● **Excerpted passage**:
Most of the history generated about early American Jews come from Jews, many who have an agenda as to what a Jew is supposed to be like. As proof of this I turn to another obscure Jew, Uriah Levy. In the first half of the nineteenth century the highest rank attainable in the US Navy was commodore and Uriah Levy, a Jew was a commodore. But Jewish historians tend to ignore this man who doesn’t fit their mold.

41953 says:

Benjamin is not forgotten and neither is Levy. You can read about both in any Jewish encyclopedia or in the Dictionary of Jewish Biography.

41953 says:

PS Benjamin was not much of a Jew either. He was the victim of anti-Semitic atttacks during his years in the Confederate government, but in his personal life, there was nothing Jewish about him.

I wouldn’t call Benjamin the archvillain of “All Other Nights” _ far from it. At that Passov er seder, he tries to talk the lead character’s uncle out of the plan to assassinate Lincoln, which the lead character is under orders to foil by poisoning him.

p.s. And I’ve heard Dara Horn say that the story of Benjamin’s escape to Britain is too amazing for fiction.

● **What you need to do**:
1. Answer these questions from the comments on early American Jews:
(a) What was the highest rank attainable in the US Navy in the first half of the nineteenth century?
(b) Where does one comment say you can read about both Benjamin and Levy?
(c) At the Passover seder in "All Other Nights," what plan does Benjamin try to talk the lead character's uncle out of?
2. Reproduce word for word the part of the comments on early American Jews that opens with the words "PS Benjamin was" and closes with "Jewish about him.".
The records have no part in the work here.

● **Information shown**:
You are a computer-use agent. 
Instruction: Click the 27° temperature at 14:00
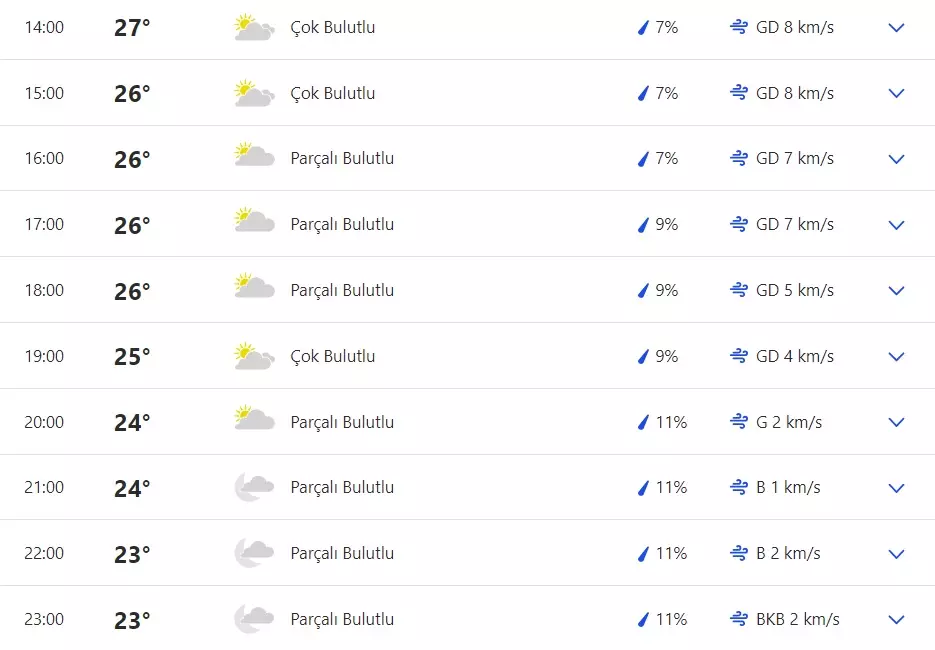[132, 28]
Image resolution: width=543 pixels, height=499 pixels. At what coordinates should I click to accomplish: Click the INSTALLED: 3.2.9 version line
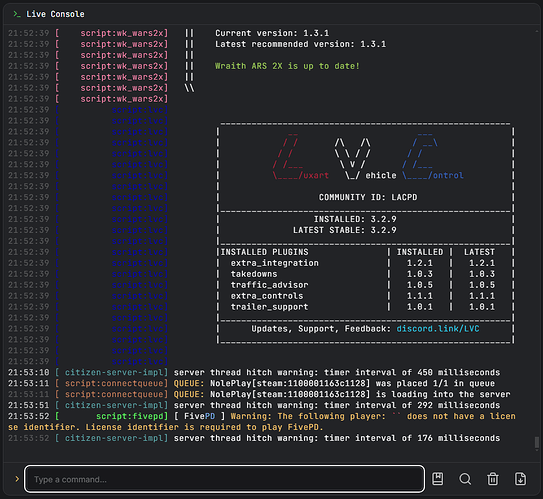pyautogui.click(x=355, y=219)
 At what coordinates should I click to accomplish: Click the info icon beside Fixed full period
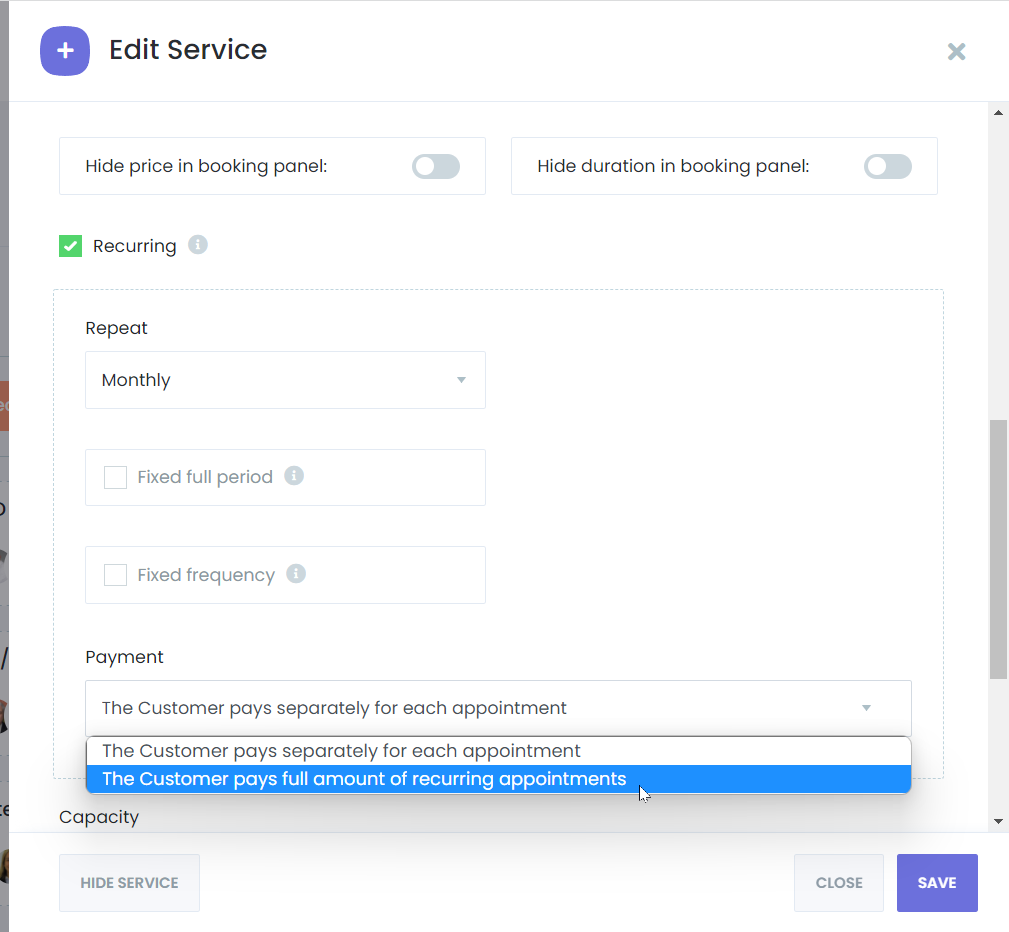point(294,476)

● **Responses per task**:
1.
(a) Commodore.
(b) In any Jewish encyclopedia or in the Dictionary of Jewish Biography.
(c) The plan to assassinate Lincoln.

2.
PS Benjamin was not much of a Jew either. He was the victim of anti-Semitic atttacks during his years in the Confederate government, but in his personal life, there was nothing Jewish about him.